Nearby employment includes life sciences, insurance, telecommunications, and entertainment anchors, supporting renter demand through diverse job bases and reasonable commute times to major corporate offices.
- Thermo Fisher Scientific life sciences (6.4 miles)
- Farmers Insurance Exchange insurance (6.8 miles) HQ
- Charter Communications telecommunications (8.0 miles)
- Radio Disney media (8.6 miles)
- Disney entertainment (9.4 miles) HQ
6700 Woodley Ave offers a 35-unit, 1986-vintage asset in a neighborhood with competitive occupancy and a deep renter base. The asset s vintage is newer than the local average 1970s stock, which can aid leasing versus older comparables while leaving room for targeted modernization to drive premiums. Based on CRE market data from WDSuite, occupancy levels in the neighborhood remain above many national peers, and high ownership costs in the area tend to reinforce renter reliance on multifamily housing.

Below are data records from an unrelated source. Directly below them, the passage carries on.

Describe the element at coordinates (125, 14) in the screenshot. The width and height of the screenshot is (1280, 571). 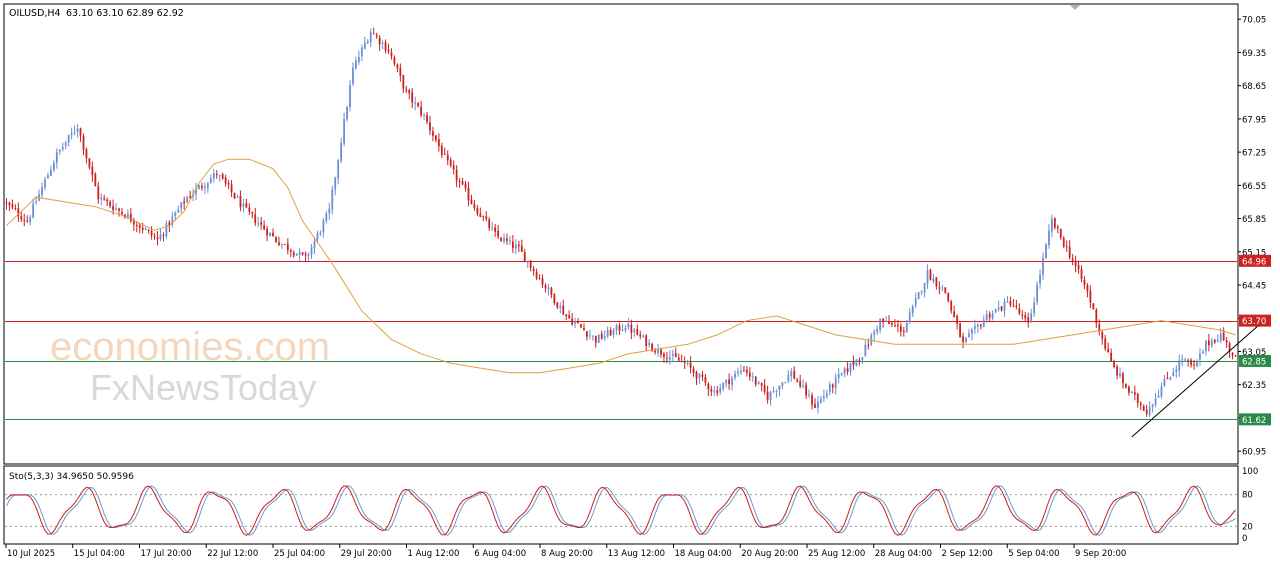
I see `chart-ohlc-label: 63.10 63.10 62.89 62.92` at that location.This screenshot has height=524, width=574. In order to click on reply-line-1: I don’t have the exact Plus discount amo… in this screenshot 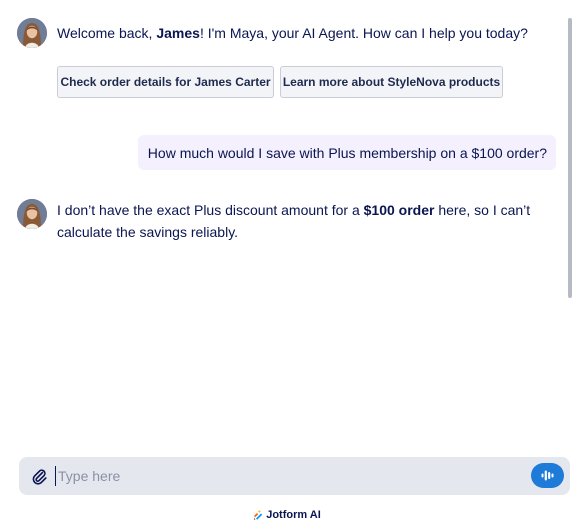, I will do `click(294, 210)`.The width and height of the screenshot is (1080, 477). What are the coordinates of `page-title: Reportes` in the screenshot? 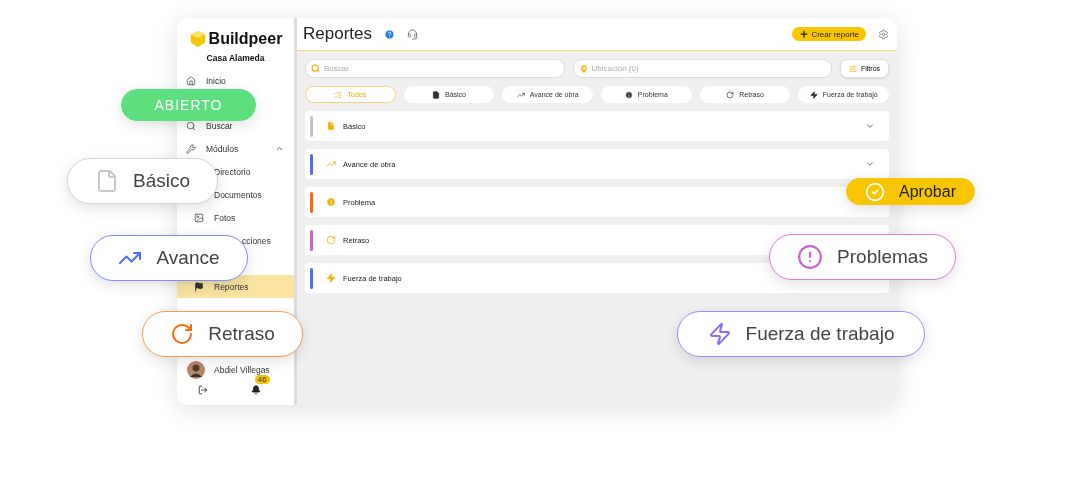 It's located at (338, 34).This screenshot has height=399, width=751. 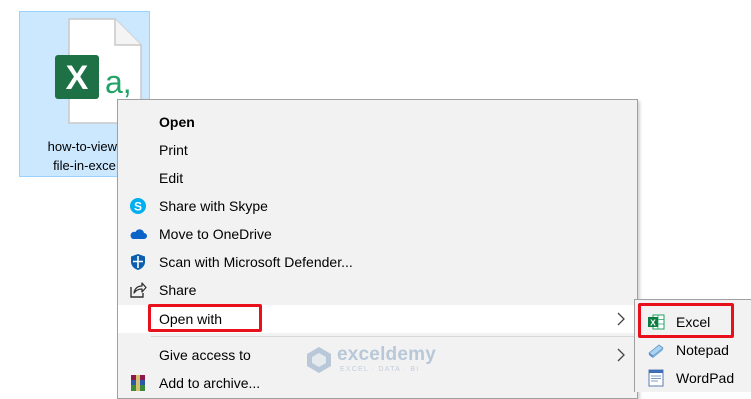 I want to click on svg-text: S, so click(x=138, y=207).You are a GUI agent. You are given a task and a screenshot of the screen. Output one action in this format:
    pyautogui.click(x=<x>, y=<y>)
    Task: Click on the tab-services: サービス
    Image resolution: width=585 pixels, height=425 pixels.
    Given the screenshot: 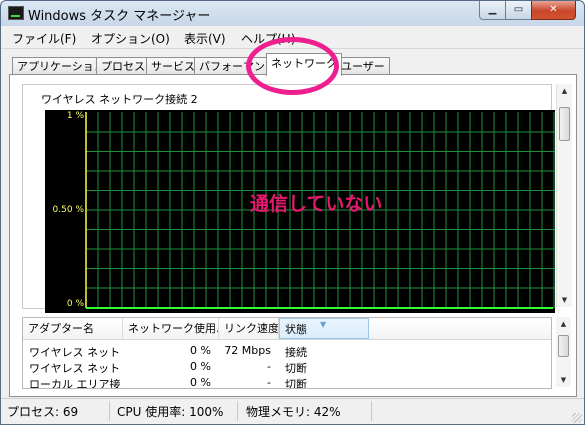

Demographics aggregated within a 3-mile radius indicate households have increased even as population has edged down, which typically reflects smaller household sizes and a steady or expanding pool of renters. Average unit size of about 948 square feet provides functional layouts for retention, while high rent-to-income ratios signal the need for disciplined pricing and renewal strategies. Overall, the thesis centers on occupancy stability, diverse employment access, and value-add potential through selective upgrades.
- Competitive neighborhood occupancy supports income stability and leasing momentum.
- 1986 vintage is newer than local averages, offering relative appeal with scope for targeted renovations.
- High-cost ownership environment sustains renter demand and pricing power potential.
- Diverse nearby employers in life sciences, insurance, telecom, and entertainment underpin tenant demand.
- Risks: elevated rent-to-income ratios, limited immediate neighborhood amenities, and above-metro crime exposure warrant prudent underwriting.